Finding God in Broken Dreams
“God is in this story/ God is in the details
Even in the broken parts/ He holds my heart
He never fails…”
-Katy Nichole
All I ever wanted, growing up, was to be a mother. That was my big dream. My ideal occupation.
But my dreams came crashing down when James and I struggled to get pregnant, and then when our first two pregnancies ended in miscarriage.
After our second miscarriage, I really struggled. I couldn’t understand why this was happening. I didn’t know why God would allow it. I was devastated that what I wanted more than anything else – to be a mother – was slipping away from me and might never become reality at all. I went to church, but felt guilty because I was harboring doubts and questions. I had grown up in the church and accepted Christ at an early age, but I had never really struggled with my faith like this before. I felt very lost.
Shortly after our second miscarriage, our best friends, (who lived in an apartment the level above us), got pregnant. I’m not going to deny that I felt all the feelings – I was happy for them, but I was also sad, hurt, and jealous, as I saw them preparing to welcome their baby, and as I saw their lives unfolding in the way I thought James’ and mine would; while for us, month after month still left us with empty arms.
There was a day when I found myself praying in desperation, “God, will we get pregnant before (our friends) have their baby?”
If I heard any answer at all, I expected a simple “yes” or “no”. But instead I heard, soft, but unmistakable in the stillness, “Will you trust me if you don’t?”
I have never forgotten that. Because in that moment, I knew I wasn’t trusting him. I didn’t know where he was, or how to trust again, and I sat down on the bathroom floor and cried.
Our journey to parenthood began with tears, and shattered dreams. For me, it was a journey of trust. It was a journey where I had to learn to give up the plans I was holding onto so tightly. Too tightly. I had to give them up, and say, “What do you have for me, Lord?”
When you go through an experience like that, it never leaves you. To this day I think about those two babies. Who they would have been. Following their growth and development day-by-day, year-by-year. They made me a mother. They left footprints on my heart which will be there forever.
But in the midst of my brokenness, healing did come.
It did not come through getting pregnant again. It came through a chance word I overheard at a restaurant one day – one day when I was praying, “God, where are you in all of this?”

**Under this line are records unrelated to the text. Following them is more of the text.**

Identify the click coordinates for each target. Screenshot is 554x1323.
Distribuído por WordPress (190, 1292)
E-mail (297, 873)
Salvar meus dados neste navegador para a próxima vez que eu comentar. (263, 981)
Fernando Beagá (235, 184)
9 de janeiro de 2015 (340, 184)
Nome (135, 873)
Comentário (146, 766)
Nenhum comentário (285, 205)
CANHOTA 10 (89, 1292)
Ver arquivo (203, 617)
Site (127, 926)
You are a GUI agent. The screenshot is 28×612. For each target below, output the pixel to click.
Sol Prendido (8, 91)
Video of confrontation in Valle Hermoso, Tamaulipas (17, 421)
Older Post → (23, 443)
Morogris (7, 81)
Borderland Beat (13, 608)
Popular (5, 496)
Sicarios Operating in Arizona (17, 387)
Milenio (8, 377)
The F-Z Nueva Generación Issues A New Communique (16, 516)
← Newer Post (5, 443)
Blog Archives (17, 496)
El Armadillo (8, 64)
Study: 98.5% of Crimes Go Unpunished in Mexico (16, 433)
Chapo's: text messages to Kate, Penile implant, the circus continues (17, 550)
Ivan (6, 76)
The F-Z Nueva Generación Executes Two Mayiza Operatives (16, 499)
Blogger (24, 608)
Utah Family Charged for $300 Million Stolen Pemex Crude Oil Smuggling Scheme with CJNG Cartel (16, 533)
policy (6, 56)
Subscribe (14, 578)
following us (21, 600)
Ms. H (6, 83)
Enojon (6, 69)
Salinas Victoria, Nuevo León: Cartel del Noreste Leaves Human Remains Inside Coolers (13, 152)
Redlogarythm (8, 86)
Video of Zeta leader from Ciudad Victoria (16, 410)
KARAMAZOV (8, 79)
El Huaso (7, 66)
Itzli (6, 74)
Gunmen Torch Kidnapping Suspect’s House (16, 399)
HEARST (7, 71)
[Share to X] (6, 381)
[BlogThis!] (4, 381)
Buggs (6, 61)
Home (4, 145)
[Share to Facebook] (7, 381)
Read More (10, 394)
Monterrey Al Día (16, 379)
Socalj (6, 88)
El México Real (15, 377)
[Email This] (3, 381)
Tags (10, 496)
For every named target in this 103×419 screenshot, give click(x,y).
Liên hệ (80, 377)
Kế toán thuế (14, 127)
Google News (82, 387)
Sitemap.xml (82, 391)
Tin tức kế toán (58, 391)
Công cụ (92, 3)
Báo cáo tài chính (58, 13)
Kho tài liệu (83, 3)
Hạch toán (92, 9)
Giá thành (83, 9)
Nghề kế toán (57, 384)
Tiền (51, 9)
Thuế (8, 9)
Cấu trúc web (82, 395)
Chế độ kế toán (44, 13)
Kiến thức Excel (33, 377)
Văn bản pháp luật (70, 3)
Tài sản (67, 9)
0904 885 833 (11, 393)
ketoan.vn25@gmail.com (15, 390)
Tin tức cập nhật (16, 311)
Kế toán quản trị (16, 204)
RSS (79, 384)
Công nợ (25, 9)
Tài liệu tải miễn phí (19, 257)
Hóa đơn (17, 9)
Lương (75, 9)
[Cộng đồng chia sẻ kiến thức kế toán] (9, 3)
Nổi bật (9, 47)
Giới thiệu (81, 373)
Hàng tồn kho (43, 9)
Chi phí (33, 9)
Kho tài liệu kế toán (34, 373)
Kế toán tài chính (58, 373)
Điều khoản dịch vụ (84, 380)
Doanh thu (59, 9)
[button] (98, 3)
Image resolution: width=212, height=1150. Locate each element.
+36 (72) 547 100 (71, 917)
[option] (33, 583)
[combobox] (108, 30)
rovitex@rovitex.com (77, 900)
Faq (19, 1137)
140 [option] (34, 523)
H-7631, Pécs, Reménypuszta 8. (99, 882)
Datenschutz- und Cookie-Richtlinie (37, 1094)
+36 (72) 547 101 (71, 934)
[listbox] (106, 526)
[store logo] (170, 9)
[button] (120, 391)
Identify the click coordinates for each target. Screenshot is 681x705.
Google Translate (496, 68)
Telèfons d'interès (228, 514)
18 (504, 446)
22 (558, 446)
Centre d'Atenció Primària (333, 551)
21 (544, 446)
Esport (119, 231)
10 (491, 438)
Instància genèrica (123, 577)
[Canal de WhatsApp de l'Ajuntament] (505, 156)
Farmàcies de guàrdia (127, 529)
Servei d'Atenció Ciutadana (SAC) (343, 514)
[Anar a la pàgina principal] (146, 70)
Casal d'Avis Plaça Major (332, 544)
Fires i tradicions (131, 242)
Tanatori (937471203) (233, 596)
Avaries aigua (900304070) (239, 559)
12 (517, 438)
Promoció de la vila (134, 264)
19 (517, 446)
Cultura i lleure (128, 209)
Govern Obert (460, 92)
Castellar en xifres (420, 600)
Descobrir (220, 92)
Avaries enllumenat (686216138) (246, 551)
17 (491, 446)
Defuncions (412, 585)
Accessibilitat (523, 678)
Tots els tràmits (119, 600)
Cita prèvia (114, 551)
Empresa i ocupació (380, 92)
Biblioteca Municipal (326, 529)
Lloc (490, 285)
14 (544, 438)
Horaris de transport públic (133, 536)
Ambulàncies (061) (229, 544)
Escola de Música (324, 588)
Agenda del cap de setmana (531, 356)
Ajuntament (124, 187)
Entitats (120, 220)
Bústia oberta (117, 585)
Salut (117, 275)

James and I had stopped in at Village Inn for free pie one Wednesday night, and the people in the booth nearby were having a Bible study. I heard someone say, “Because of what Jesus has done, death no longer has any victory.” And I realized, that’s where God was in all this. Because of Jesus, I had hope. Death was not a black void – there is life and light on the other side, and I know I will see my two babies again.
Healing came through a weekend away in the Jemez Mountains, pouring my heart out to God and allowing Him to pour back into me. Healing came through participating in National Novel-Writing Month, and processing my emotions on paper, though I had not planned to do that when I began. Healing came through talking with our pastor and his wife. Through music. Through time.
Healing came. And joy came again, too. Joy as I was able to fully surrender to God. To give up my hopes and plans and say, “I know you are enough – and whatever you have for me is good, even if it’s not what I expected.” To look eagerly for the work he had for me. Joy came through learning to trust again – deeper and more intimately than I ever had before.
“So if the storm you’re walking through/ Feels like too much for you
Wonder if he even cares at all/ Well, hold on tight to what you know
He promised he won’t let you go…”
Your song of healing’s written in his scars.